Synthesis and Characterization of the Novel N(ε)-9-Fluorenylmethoxycarbonyl-l-Lysine N-Carboxy Anhydride. Synthesis of Well-Defined Linear and Branched Polypeptides

The synthesis of well-defined polypeptides exhibiting complex macromolecular architectures requires the use of monomers that can be orthogonally deprotected, containing primary amines that will be used as the initiator for the Ring Opening Polymerization (ROP) of N-carboxy anhydrides. The synthesis and characterization of the novel monomer N(ε)-9-Fluorenylmethoxycarbonyl-l-Lysine N-carboxy anhydride (N(ε)-Fmoc-l-Lysine NCA), as well as the novel linear Poly(N(ε)-Fmoc-l-Lys)(n) homopolypeptide and Poly(l-Lysine)(78)–block–[Poly(l-Lysine)(10)–graft–Poly(l-Histidine)(15)] block-graft copolypeptide, are presented.
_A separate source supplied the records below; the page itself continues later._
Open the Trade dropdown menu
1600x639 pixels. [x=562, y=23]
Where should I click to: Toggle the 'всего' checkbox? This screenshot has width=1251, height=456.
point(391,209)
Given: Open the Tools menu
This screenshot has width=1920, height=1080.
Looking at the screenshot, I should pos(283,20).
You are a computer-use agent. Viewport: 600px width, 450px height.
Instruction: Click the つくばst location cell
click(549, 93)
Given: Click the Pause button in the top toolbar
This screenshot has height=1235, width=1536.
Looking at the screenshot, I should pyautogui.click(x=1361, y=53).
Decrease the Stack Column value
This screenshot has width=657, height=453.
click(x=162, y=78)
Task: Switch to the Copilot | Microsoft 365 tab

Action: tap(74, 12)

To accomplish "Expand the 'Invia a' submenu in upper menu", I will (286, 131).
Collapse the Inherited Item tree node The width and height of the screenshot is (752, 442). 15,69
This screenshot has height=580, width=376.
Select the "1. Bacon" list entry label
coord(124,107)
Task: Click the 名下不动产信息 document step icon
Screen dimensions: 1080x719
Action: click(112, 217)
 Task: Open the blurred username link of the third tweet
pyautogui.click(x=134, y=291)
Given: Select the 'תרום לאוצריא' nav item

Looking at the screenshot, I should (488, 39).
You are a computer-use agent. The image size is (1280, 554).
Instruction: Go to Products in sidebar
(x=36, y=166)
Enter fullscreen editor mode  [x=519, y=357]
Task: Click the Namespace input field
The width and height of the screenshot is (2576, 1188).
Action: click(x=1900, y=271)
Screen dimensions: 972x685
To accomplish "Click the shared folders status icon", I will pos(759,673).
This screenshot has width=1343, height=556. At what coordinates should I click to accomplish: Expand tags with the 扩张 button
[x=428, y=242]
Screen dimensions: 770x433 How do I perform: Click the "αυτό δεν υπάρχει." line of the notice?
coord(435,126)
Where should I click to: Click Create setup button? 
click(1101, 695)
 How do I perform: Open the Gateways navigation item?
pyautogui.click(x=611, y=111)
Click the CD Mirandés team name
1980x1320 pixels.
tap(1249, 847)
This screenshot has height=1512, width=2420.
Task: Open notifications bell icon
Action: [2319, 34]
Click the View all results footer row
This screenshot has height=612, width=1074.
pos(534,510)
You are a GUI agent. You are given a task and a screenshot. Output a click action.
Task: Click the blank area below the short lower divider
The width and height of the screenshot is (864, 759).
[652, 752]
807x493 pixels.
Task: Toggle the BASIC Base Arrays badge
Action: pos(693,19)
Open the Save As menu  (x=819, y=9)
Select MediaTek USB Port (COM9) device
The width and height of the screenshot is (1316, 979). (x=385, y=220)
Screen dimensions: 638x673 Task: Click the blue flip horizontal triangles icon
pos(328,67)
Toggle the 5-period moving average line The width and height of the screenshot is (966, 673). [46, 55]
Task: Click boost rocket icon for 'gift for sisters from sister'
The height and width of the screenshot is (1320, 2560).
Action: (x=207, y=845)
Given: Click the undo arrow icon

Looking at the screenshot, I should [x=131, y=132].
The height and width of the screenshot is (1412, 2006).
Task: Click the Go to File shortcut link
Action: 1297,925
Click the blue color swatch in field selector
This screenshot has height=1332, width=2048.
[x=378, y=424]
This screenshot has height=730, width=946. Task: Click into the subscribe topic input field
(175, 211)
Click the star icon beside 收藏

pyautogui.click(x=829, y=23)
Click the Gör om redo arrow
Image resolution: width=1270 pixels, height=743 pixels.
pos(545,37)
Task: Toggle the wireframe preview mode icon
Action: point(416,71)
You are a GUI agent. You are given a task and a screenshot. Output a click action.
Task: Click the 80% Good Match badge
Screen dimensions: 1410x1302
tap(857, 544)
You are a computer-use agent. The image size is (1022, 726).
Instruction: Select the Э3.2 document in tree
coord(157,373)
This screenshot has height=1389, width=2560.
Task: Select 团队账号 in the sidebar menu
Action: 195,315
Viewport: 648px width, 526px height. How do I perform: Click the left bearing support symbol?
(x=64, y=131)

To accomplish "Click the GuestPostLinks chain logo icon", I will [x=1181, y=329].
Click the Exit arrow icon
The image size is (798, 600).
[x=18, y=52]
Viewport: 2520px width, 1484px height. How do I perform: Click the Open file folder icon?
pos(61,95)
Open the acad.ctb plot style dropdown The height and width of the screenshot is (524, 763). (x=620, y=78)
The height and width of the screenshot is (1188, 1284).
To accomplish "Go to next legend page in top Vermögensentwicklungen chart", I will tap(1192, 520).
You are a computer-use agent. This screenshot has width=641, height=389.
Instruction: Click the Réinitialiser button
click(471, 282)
The synthesis of the graft copolypeptide was conducted via ROP of the N(ε)-Boc-l-Lysine NCA while using n-hexylamine as the initiator, followed by the polymerization of N(ε)-Fmoc-l-Lysine NCA. The last block was selectively deprotected under basic conditions, and the resulting ε-amines were used as the initiating species for the ROP of N(im)-Trityl-l-Histidine NCA. Finally, the Boc- and Trt- groups were deprotected by TFA. High Vacuum Techniques were applied to achieve the conditions that are required for the synthesis of well-defined polypeptides. The molecular characterization indicated that the polypeptides exhibited high degree of molecular and compositional homogeneity. Finally, Dynamic Light Scattering, ζ-potential, and Circular Dichroism measurements were used in order to investigate the ability of the polypeptide to self-assemble in different conditions. This monomer opens avenues for the synthesis of polypeptides with complex macromolecular architectures that can define the aggregation behavior, and, therefore, can lead to the synthesis of “smart” stimuli-responsive nanocarriers for controlled drug delivery applications.